Search code examples
pythonpyparsing

pyparsing list of lists and values


A mock version of the code that I am trying is the following. I have many more cases of what a SingleValue is, and other constructions, but this is the part I am failing to represent.

import pyparsing as pp

SingleValue = pp.Word(pp.alphas)  # Single values are strings of letters
ListOfValues = pp.Forward()  # To be defined later
Values = SingleValue ^ ('{' + ListOfValues + '}')  # Values are either words or braces-enclosed lists
ListOfValues <<= pp.delimited_list(Values, delim=' ')  # The lists inside the braces are space-separated values.

print(ListOfValues.parse_string('{aaa bbb {ccc ddd}}'))

The comments indicate what I am expecting to represent in each line.
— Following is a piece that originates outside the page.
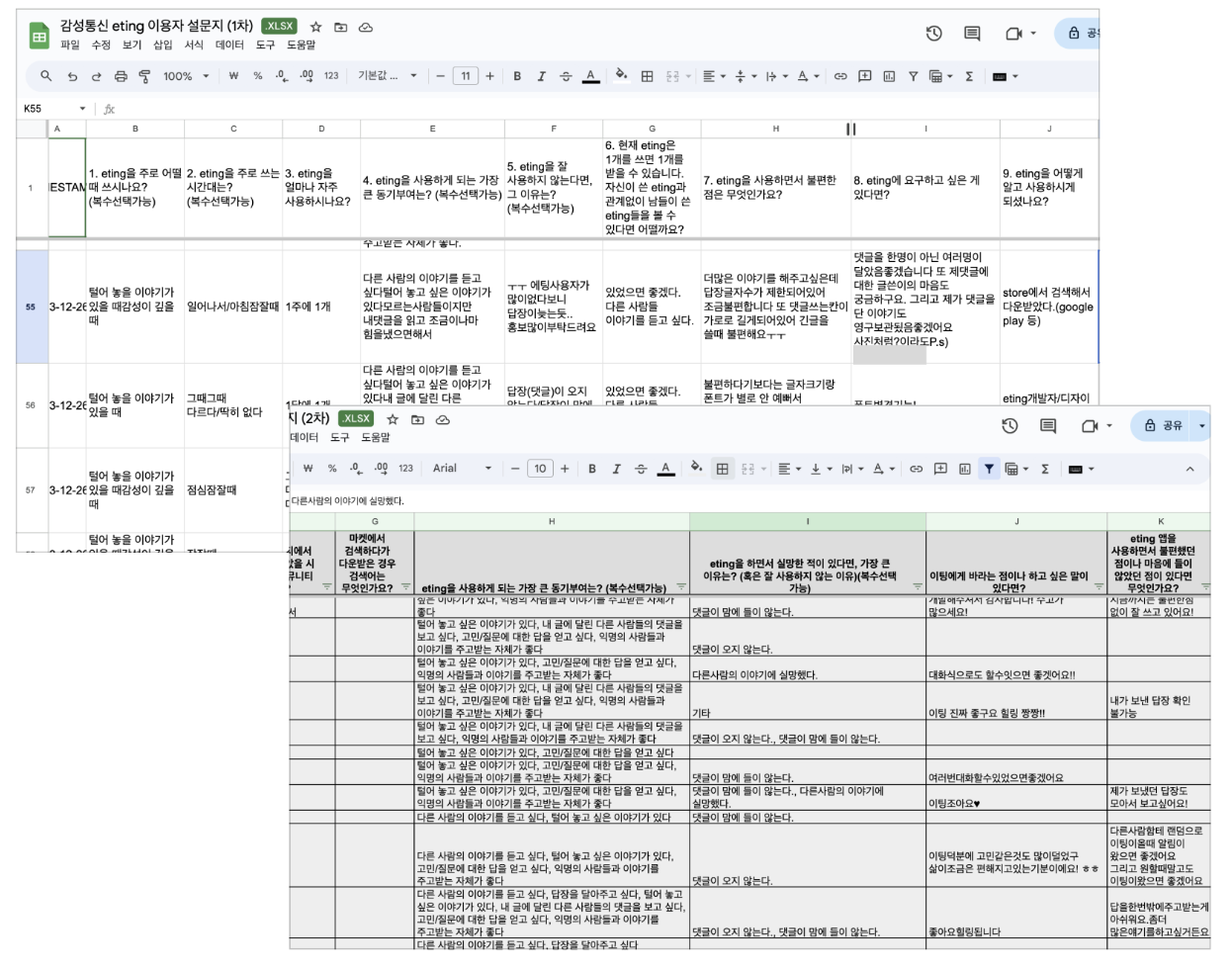Create a filter with the filter icon
This screenshot has width=1232, height=969.
tap(913, 75)
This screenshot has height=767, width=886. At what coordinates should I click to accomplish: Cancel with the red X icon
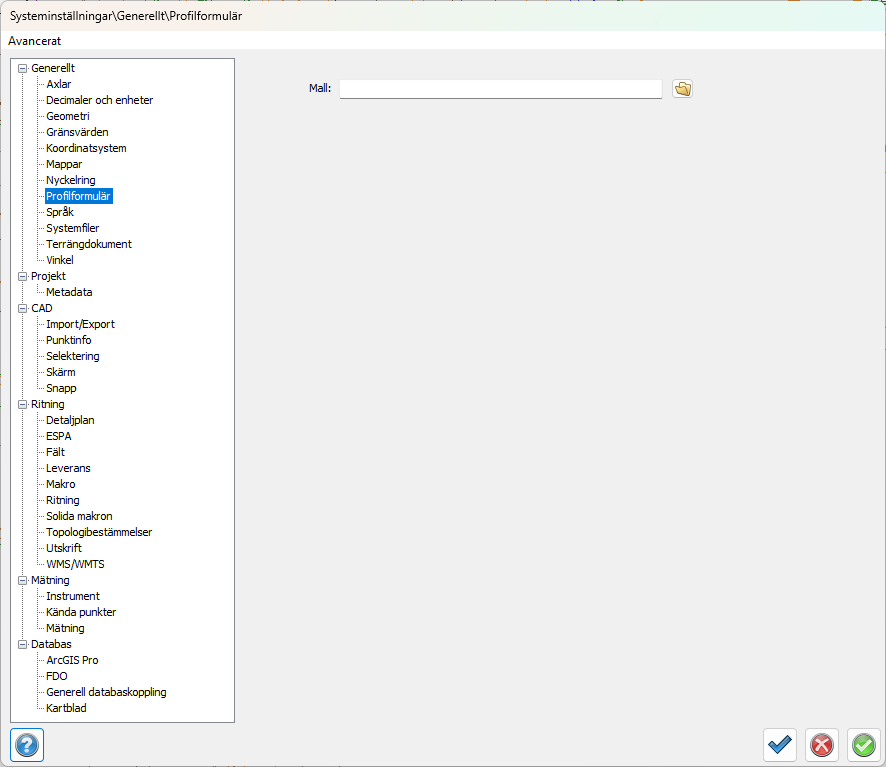821,745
The intension is that the string in the example is a valid ListOfValues: A braces enclosed, space separated, of either words or further lists.

The sample code gives

pyparsing.exceptions.ParseException: Expected {W:(A-Za-z) ^ {'{' Forward: None '}'}}, found 'bbb'  (at char 5), (line:1, col:6)

I also tried

Values = SingleValue ^ ListOfValues
ListOfValues <<= '{' + pp.delimited_list(Values, delim=' ') + '}'

This gives

pyparsing.exceptions.ParseException: Expected '}', found 'bbb'  (at char 5), (line:1, col:6)

How to define this?


It looks like the following works in this case

SingleValue = pp.Word(pp.alphas)  # Single values are strings of letters
Values = pp.Forward()
ListOfValues = '{' + pp.delimited_list(Values[...], delim=' ') + '}'  # The lists inside the braces are space-separated values.
Values <<= SingleValue | ListOfValues  # Values are either words or braces-enclosed lists

print(ListOfValues.parse_string('{aaa bbb {ccc ddd}}'))

This gives

['{', 'aaa', 'bbb', '{', 'ccc', 'ddd', '}', '}']
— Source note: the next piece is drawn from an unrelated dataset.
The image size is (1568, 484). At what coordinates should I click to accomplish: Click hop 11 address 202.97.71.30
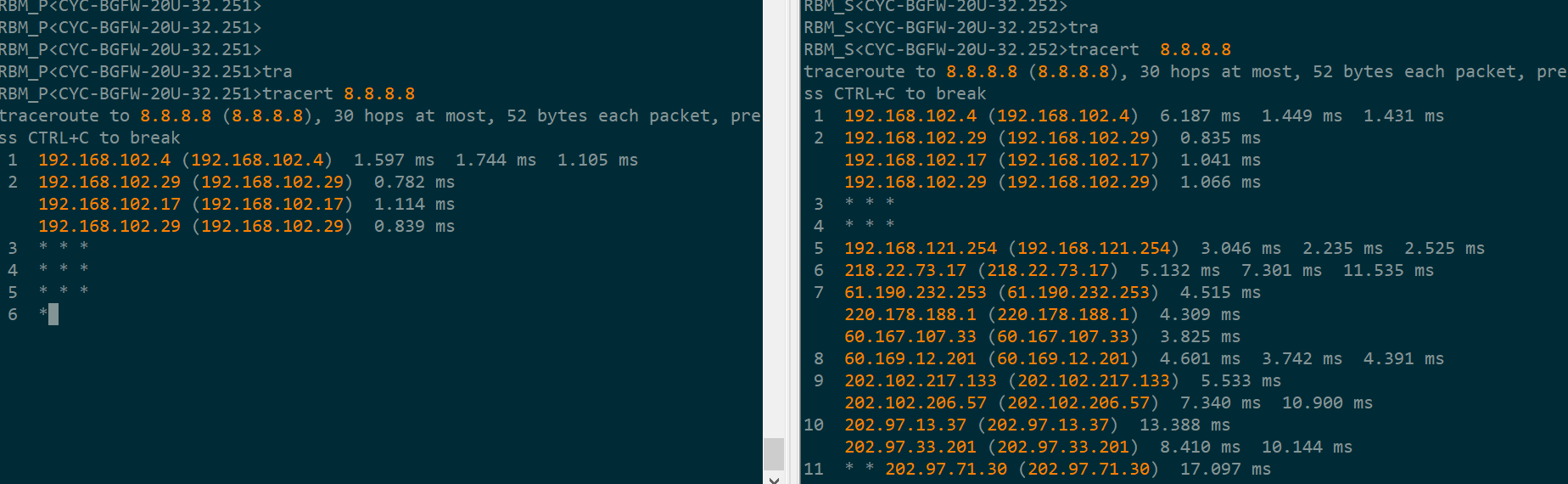point(946,470)
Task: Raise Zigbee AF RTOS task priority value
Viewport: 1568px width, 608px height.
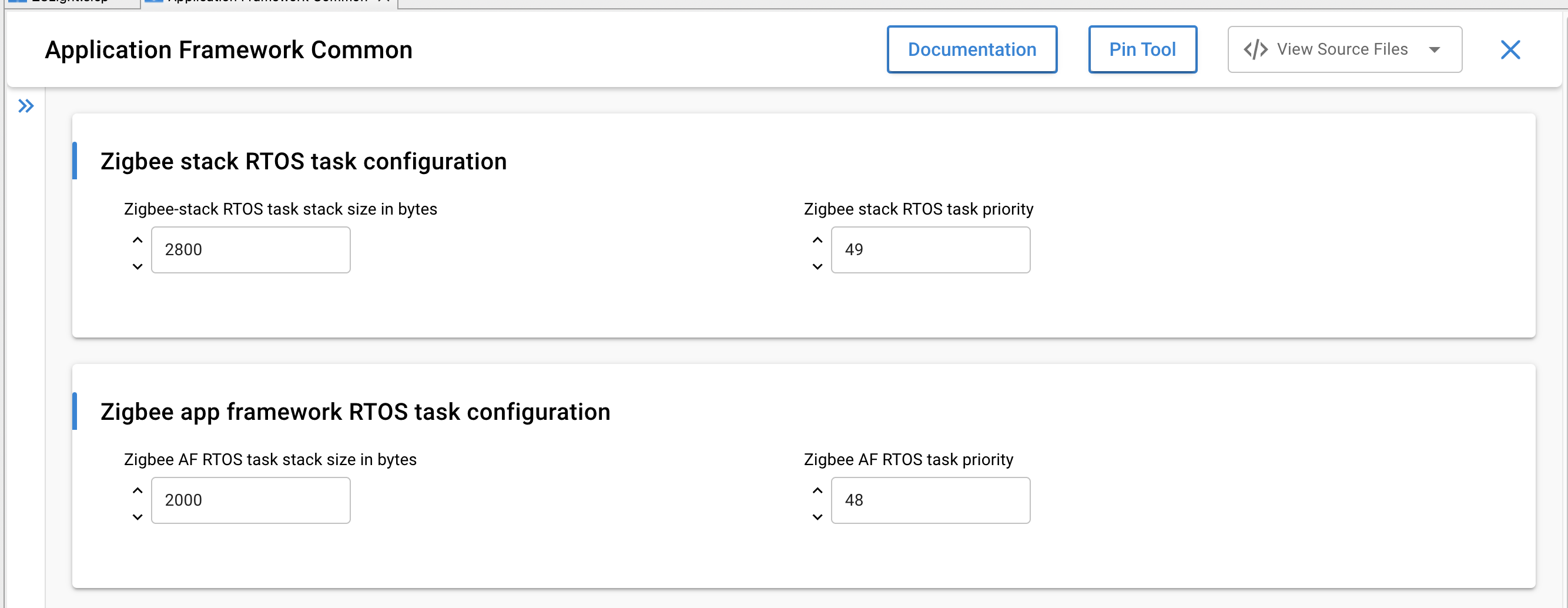Action: pos(817,490)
Although I still don't understand the reasoning why the first version in the question is not correct.


Solution

  • The pyparsing module’s default behaviour is to ignore the leading whitespace. (see 1.1.2 Usage notes)

    That means Literal(' ') won't match and delimited_list will stop parsing

    For non-skipping whitespace, there is pp.White:

    ListOfValues <<= '{' + pp.delimited_list(Values, delim=pp.White(' ')) + '}'
    

    You could also use Values[...] instead, although it will accept any number of whitespaces as a delimiter:

    ListOfValues <<= '{' + Values[...] + '}'